渡部清先生   On Wednesday July 10, 2013, Prof. Emer. Watabe Kiyoshi of Sophia University, gave a lecture at 1st Unit Study Group Session held at Hakusan Campus, Toyo University. Prof. Watabe proposed two central themes.

   The first theme was that Hara Tanzan’s lectures (1879-88) on Mahayana-Buddhism held at the University of Tokyo, of which the most important text “Daijo Kishinron”(『大乗起信論』)was, played the decisive role in the beginning of Japanese philosophy. Hara declared Buddhism is filled with many original philosophical problems, which are different from Western thoughts.

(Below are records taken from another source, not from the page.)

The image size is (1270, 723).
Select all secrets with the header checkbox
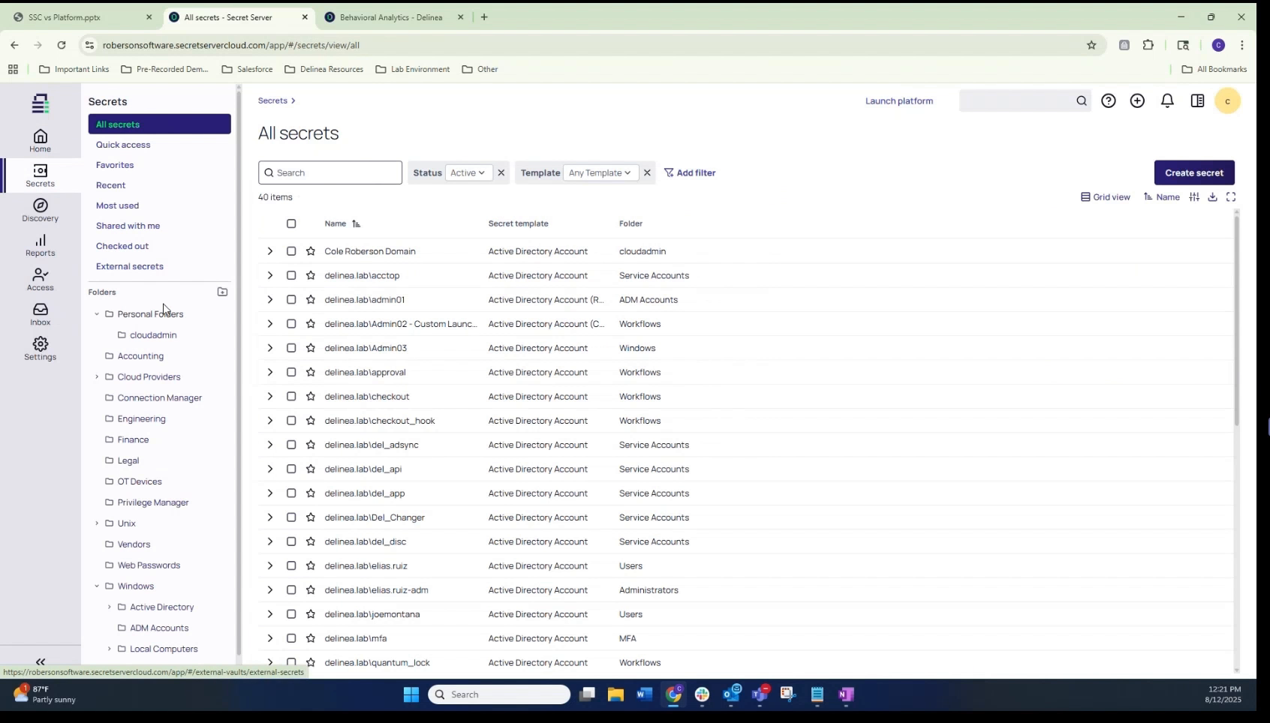point(291,224)
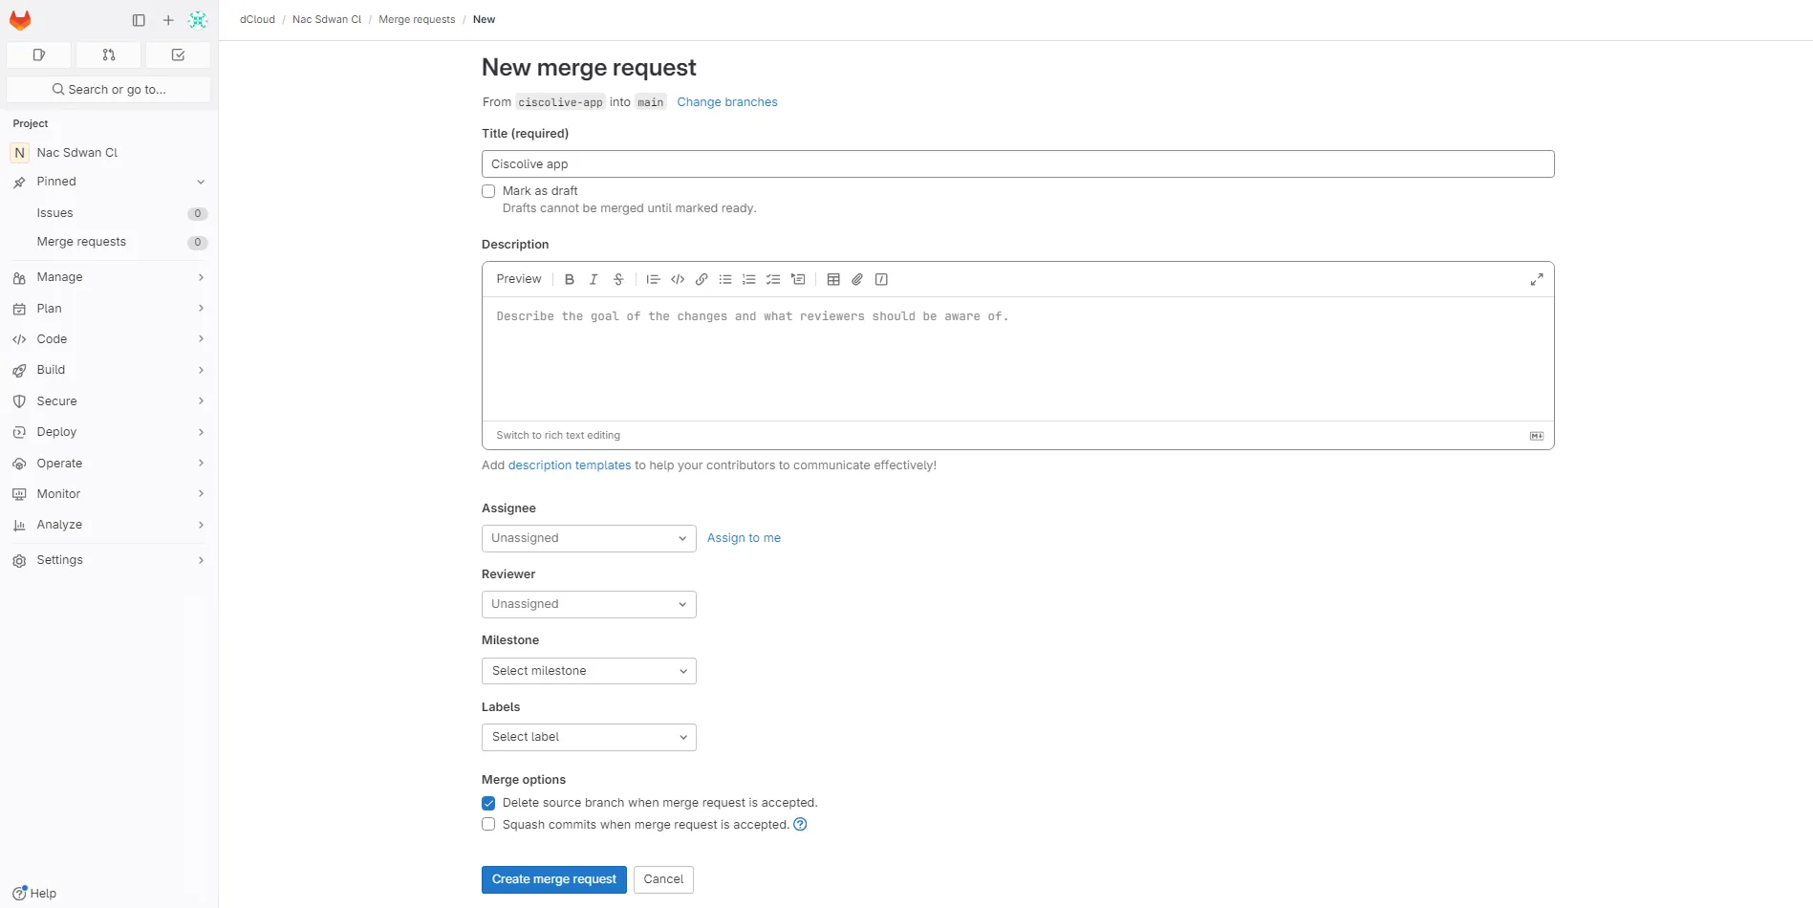Click the Create merge request button
Screen dimensions: 1813x908
click(553, 878)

   Among Hara Tanzan’ students, Inoue Tetsujiro prososed “Gensh. soku jitsuzai-ron” (“Phaenomena and Reality is the same.”) based on the philosophy of the Daijo Kishinron. Inoue Enryo tried to purify the traditional Japanese Buddhism by Western philosophical thinking.

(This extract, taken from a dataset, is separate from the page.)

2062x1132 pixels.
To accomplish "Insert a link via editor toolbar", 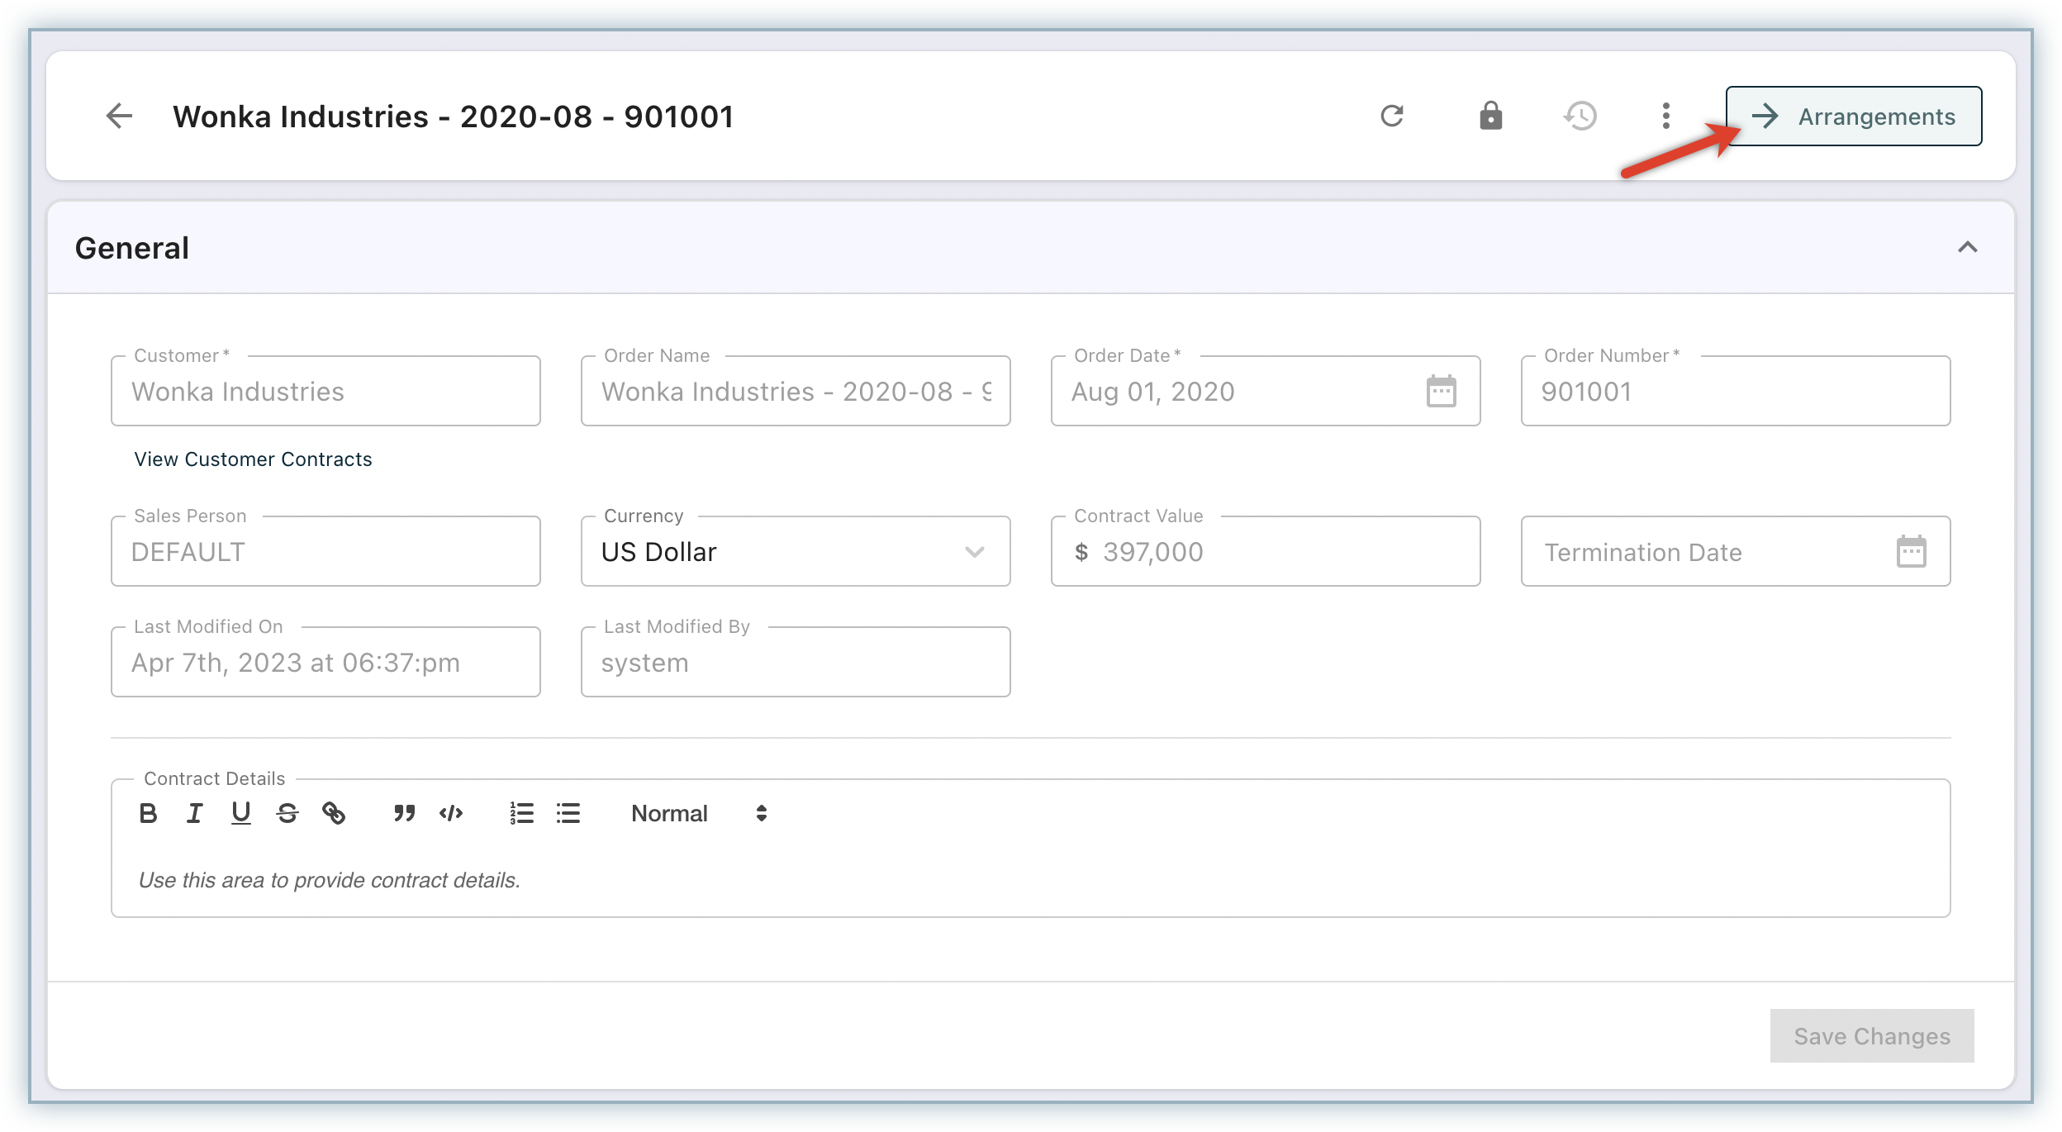I will pos(334,814).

   In this respect we should understand that a Zen-Buddhist Nishida Kitaro proposed to rewrite the central doctrines of Mahayana-Buddhism in the framework of Western philosophy. So, we have to hear once again what the scholar, who knows thoughts of the world, has said: “When Nishida Kitaro (1870-1945), who is generally considered to have been the leading Japanese philosopher since the opening to the West, was engaged in rethinking the Buddhist philosophy of ‘Emptiness’ or ‘the Void’, he turned to western philosophy, from Plato up to modern phenomenology, for ideas relating to method.”(Frederick C. Copleston, Philosophies and Cultures, Oxford Univ. Press 1980, p.169.)

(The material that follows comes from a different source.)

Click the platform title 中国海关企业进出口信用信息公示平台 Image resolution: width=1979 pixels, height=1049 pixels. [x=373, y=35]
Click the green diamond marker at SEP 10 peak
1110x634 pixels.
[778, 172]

   The second theme was that Miyake Setsurei tried to propose the huge cosmology as a synthesis Neo-Confusianism, especially the doctrines of Wang Yan-ming (王陽明), with Western philosophy and sciences. In his Tetsugaku Kenteki (“Philosophical Essays”), Miyake Setsurei divides philosophy into three categories: Chinese philosophy as jo (sentiment), Indian philosophy (Buddhism) as i (will), and Western philosophy as chi (reason). According to him, the study of “reason” reached its apogee with Hegel, after which Schopenhauer added the Indian factor “will” to the Western “reason”. Miyake concluded that philosophy of the future would be the trinity of the Chinese, Indian and Western thoughts. And he tried to develop his own philosophy in his books Gakan Shokei (“My own philosophical problems”) and Uchu (“Cosmos”), in which Wang Yan-ming’ s Neo-Confucian cosmology, i.e. the unification theory of Human race with Cosmos, played an important role beside Western philosophy and sciences.

聴衆   After Prof. Watabe has surveyed the history of philosophy of Meiji-era, he had to say that the study of Japanese philosophy today ignores the important role played by Hara Tanzan, Inoue Tetsujiro and Inoue Enryo. The overlooking of the efforts undertaken by earlier scholars has led to a misunderstanding that Nishida Kitaro’ s philosophy would be “original and unique”. The appraisal of Nishida’s philosophy lacked the historical more scientifical studies of the history of Japanese Philosophy.

   At the end of Prof. Watabe’s presentation, he took questions from the participants. This session raised important ideas as to how Meiji era (1868-1912) philosophy should best be approached and studied.